Dribbble is Back With a Day of Data Lost
blog.dribbble.comThere is a lot of arm chair sysadmining going on, but remember, the team that built Dribbble is essentially 4 total people, 2.5 engineers, working with no outside funding. The fact that they've built the designer's equivalent of Github and keep it running as smoothly as it does is amazing. It's fine to provide suggestions, but this is a minor blip in an otherwise impeccable record of performance.
If there's one social norm I'd love for HN, it would be "If you build things, we're on your side." (I hope that the normative intent of this is clear enough to not require 2 paragraphs of inoculations against nitpickery. On second thought, if there were two social norms I'd like for HN, that plus "Default to not nitpicking.")
Strongest possible agree.
If there's one thing my gut says has changed for the worse since I joined, it's the cant away from supporting people who build things to tearing them down.
I asked in a "how do we improve HN comments" thread awhile back if Paul Graham could just add this to the guidelines, but it got drowned out by all the nerdy feature requests and didn't get much discussion.
That's a great idea. (I wish people on the internet were more supportive and less antagonistic in general. It's a tendency we should all be aware of.)
But we are hackers; it's our intrinsic pedantry and relentless drive to improve that got us where we are today! Of course you're right that this leads to nitpicking and one-upmanship in comment threads.
On the bright side, looking to the quality comments here is a great way to learn constructive criticism (as well as learn about a variety of other topics too).
Good disclosure on the part of Dribbble.
I have some sympathy; I've seen a Linux server randomly corrupt its file cache, no idea why. Google's study found 8% of DIMMs experienced at least one memory error a year. If you can't trust your RAM, what can you trust? http://research.google.com/pubs/pub35162.html
In ECC we trust.
One of the great ironies of modern computing is that we stopped building ECC into consumer hardware right when we got enough RAM to really need it. What fraction of server hosting has ECC RAM? No one seems to know if Amazon EC2 does, for instance, which suggests it probably doesn't.
I would be really surprised if the memory on EC2 is not ECC. 32GB of ECC only runs $399.00 on Crucial.
It could have been a lot worse, for sure. I'm just happy they resolved the issue and it's back online with minimal damage.
Building & maintaining a website is always a learning lesson because there are so many different areas to study.
Not trying to be an ass here or anything but something doesn't add up. I understand the memory corruption idea but I wouldn't think that would replicate to the other postgresql server. So am I right in thinking there was no slave ever here?
It really depends on how you have configured replication and what the exact issue was. Postgres replication either works by directly streaming the WAL archive or by manually shipping older archived WAL files.
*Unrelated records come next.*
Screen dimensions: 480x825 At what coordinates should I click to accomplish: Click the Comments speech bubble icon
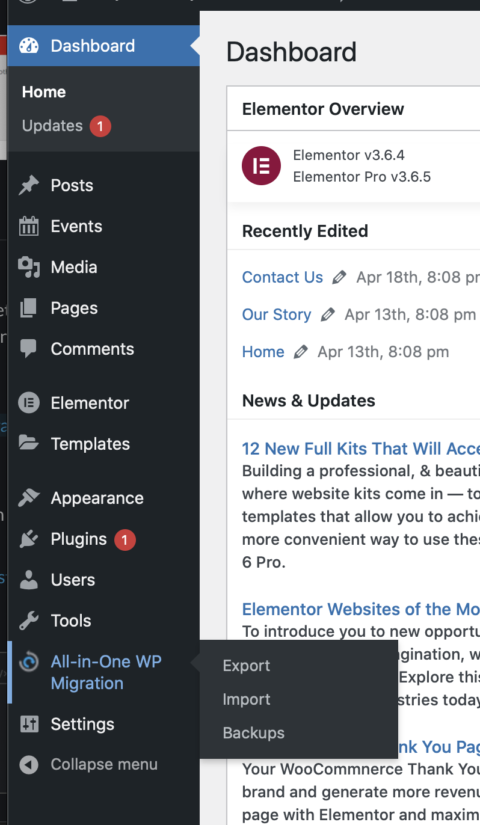[x=28, y=349]
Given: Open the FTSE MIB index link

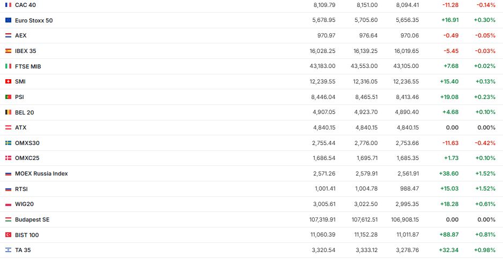Looking at the screenshot, I should point(28,66).
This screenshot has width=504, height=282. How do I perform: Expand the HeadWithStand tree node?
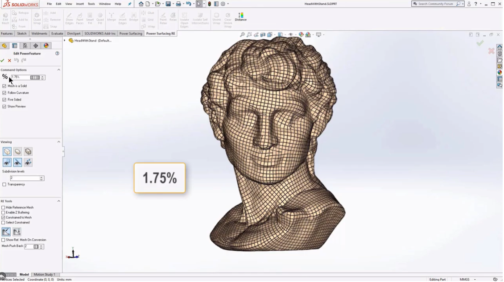[x=65, y=41]
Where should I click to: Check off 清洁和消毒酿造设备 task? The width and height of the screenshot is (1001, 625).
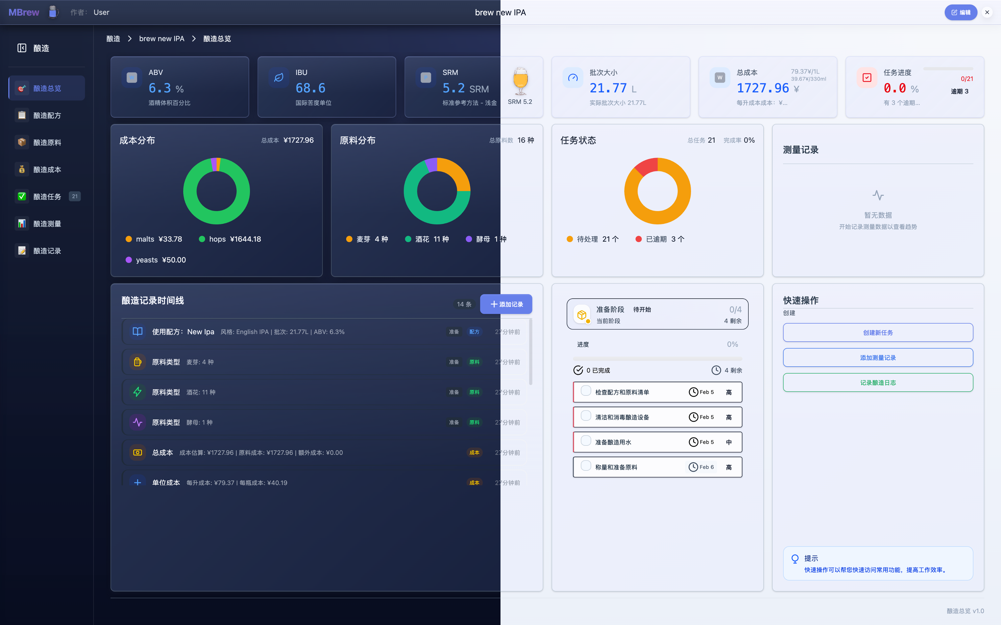(x=586, y=416)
If these files were corrupted on the master, then the slave would also get the corrupted files.
Now the files (and when streaming directly, the packets) have a header containing some metadata and the actual WAL log entries have a fixed formatting, so it's likely that the slave would have detected this corruption (unless you were really unlucky which would then easily replicate the corruption over to the slave).
But that would just lead to the slave stopping to actually replicate. Unless you watch your clients whether they are still ok, streaming from the master and the replication lag is reasonably low, you would not notice the replication stopping. When you fail over, you get to the state which the database was in when the first corrupted packet arrived.
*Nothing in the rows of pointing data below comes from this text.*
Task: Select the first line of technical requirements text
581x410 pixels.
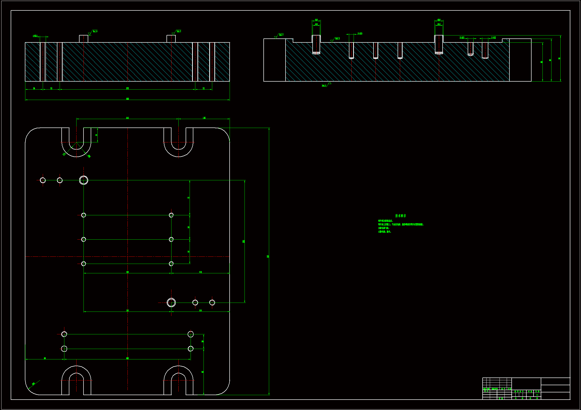Action: coord(385,221)
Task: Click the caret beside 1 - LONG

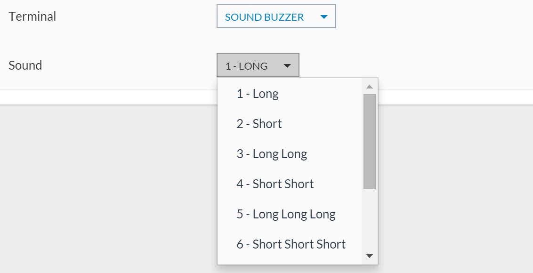Action: point(287,66)
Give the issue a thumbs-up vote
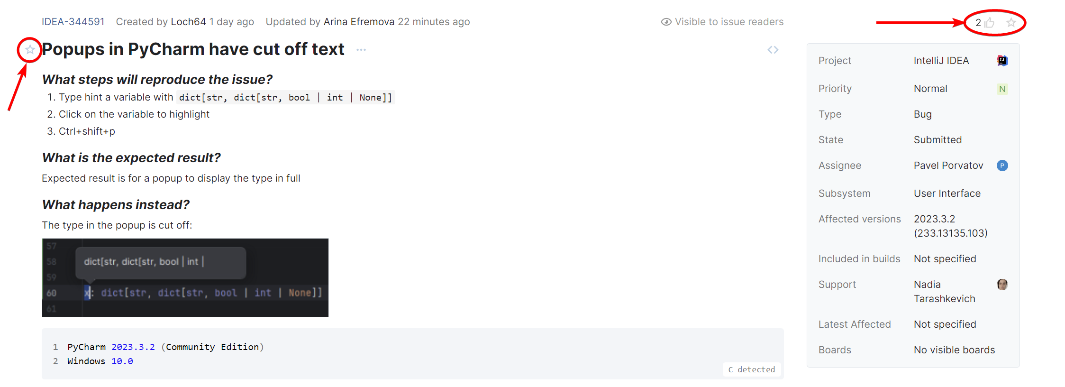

So either you check your slaves, or you use two-phase commit, ensuring that your data has reached the slaves, but that has some serious performance costs.
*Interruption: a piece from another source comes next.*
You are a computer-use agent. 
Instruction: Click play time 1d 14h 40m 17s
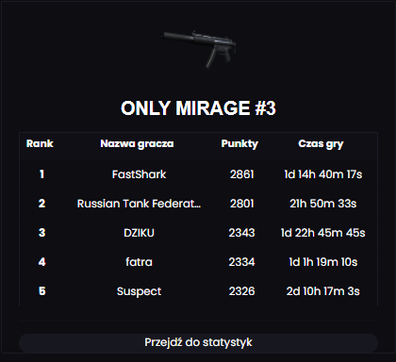323,174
BTW: I would assume this was far more likely an issue with their storage, not with RAM.
thanks for the explanation
I don't know exactly how the replication in postgres works, but I can think of scenarios where bit flipping in RAM gets propagated to the slave(s) (e.g., newly-generated data which currently resides only in RAM gets corrupted and then fsync'd to disk, at which point it gets replicated).
The real question is, why on earth would they use non-ECC memory on their database server.
> The real question is, why on earth would they use non-ECC memory on their database server.
Perhaps because the database server is a cloud server from someone like Amazon, Mediatemple or Linode where you have no control on the underlying hardware.
The links at the top don't really work.
Perhaps we will start to see posts about people abandoning Postgres and moving back to MongoDB, completing the circle?
I chuckled :)
the point is, no software can prevent hardware failure , not even mongodb ;)
Except for those programs which listen to sensory input, specifically to ensure safe operating conditions. E.g. if it's a deliberate design choice not to allow operations when external factors are out of bounds, I'd consider it a success if control software decides to shut down when that happens. In doing so, it has prevented the hardware from entering a potentially devastating failure mode. Sorry to wit.
Glad you are back, hope you'll do what it takes to avoid another data loss;) Good luck.